Лечение фебрильной нейтропении проводится в соответствии с последними рекомендациями и включает антибактериальную и противогрибковую терапию. При тромбоцитопении <10000 или клинике кровотечения проводятся трансфузии тромбоконцентрата. В случае выраженной анемии показаны переливания эритроцитарной массы до нормализации показателей крови. При тяжелом течении инфекционного процесса, угрозе сепсиса показаны гематогормоны (нейпоген, лейкомакс, граноцит). У ряда больных данная группа препаратов используется с профилактической целью.
Далее следует операция. При локализации опухоли в длинных трубчатых костях и небольших ее размерах могут производиться органосохраняющие операции в виде резекции суставного конца с удалением половины диафиза кости или тотальное удаление длинной трубчатой кости с эндопротезированием. При опухолях с большим внекостным компонентом показаны ампутации (экзартикуляции) на уровне вышерасположенного сегмента конечности.

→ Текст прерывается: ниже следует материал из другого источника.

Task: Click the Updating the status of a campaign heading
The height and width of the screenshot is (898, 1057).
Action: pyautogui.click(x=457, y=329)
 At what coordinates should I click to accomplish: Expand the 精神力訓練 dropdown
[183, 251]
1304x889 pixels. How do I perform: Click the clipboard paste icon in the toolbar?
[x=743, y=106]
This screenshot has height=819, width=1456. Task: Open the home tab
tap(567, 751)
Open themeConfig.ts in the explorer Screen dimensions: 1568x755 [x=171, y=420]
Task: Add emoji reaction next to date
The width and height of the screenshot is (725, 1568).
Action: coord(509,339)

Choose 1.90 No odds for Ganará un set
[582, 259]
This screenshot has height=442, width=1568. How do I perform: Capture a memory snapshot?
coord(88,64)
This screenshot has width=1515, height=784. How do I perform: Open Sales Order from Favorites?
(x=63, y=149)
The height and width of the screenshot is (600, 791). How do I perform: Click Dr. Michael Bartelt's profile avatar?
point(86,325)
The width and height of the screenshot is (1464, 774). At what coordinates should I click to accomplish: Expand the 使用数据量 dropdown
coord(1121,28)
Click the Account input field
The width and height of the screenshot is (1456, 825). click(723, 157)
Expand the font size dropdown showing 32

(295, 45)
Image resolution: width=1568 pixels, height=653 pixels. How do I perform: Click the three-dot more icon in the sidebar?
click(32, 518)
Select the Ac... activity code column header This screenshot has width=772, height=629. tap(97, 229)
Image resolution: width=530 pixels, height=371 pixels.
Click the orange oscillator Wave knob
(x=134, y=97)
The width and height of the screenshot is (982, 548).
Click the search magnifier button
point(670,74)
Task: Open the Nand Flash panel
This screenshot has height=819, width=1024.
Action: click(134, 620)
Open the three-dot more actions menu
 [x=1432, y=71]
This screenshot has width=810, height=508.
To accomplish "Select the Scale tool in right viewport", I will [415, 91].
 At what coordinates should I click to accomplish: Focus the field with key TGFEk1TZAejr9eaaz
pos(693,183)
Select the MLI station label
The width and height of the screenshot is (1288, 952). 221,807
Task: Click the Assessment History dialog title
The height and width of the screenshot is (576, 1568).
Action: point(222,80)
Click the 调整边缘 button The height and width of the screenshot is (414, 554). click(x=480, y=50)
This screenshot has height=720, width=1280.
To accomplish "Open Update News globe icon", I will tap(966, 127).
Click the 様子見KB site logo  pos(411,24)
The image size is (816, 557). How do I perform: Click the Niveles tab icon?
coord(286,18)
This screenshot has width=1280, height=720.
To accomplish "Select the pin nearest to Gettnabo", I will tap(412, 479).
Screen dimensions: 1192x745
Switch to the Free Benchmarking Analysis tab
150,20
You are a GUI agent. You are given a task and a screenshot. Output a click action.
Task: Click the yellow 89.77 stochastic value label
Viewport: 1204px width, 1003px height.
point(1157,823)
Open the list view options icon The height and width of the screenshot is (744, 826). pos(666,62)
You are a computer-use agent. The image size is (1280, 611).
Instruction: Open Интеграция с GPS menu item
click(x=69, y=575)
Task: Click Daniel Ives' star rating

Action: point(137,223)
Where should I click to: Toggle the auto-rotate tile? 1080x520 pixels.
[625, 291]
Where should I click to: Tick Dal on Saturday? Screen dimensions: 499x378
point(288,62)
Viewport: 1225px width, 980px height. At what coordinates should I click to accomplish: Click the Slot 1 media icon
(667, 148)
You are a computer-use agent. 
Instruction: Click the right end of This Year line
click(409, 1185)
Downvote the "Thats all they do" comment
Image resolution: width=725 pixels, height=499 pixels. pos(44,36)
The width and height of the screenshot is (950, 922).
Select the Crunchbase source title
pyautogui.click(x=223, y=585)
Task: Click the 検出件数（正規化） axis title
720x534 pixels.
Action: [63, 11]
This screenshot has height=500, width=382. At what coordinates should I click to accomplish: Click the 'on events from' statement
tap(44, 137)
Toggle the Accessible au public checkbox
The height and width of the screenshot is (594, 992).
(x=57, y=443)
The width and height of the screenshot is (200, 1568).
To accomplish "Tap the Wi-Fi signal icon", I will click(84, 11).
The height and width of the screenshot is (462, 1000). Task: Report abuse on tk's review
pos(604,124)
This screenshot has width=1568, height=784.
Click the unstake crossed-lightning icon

Послеоперационная (адъювантная) химиотерапия определяется степенью лекарственного патоморфоза. При повреждении опухоли более чем на 90% (III-IV степень) основу лекарственной комбинации составляют те же препараты, что и до операции, при меньшем повреждении клеток режим меняется на другой, в частности с включением метотрексата в высоких дозах (10-12 г/м2) или ифосфамида 1,5 г/м2 с этопозидом 100 мг/м2 в течение 1-5 суток. Подобный подход позволяет надеяться на > 60% 5-летней безрецидивной выживаемости. Несоблюдение режима лечения ухудшает результаты на 30% и более.
Общая продолжительность лечения занимает около года, и проводить его предпочтительно в специализированных центрах, имеющих соответствующие возможности и опыт.
Исходы. 5-летняя выживаемость больных, леченных по современным методикам, достигает 35-40% только в начальных (I-II) стадиях.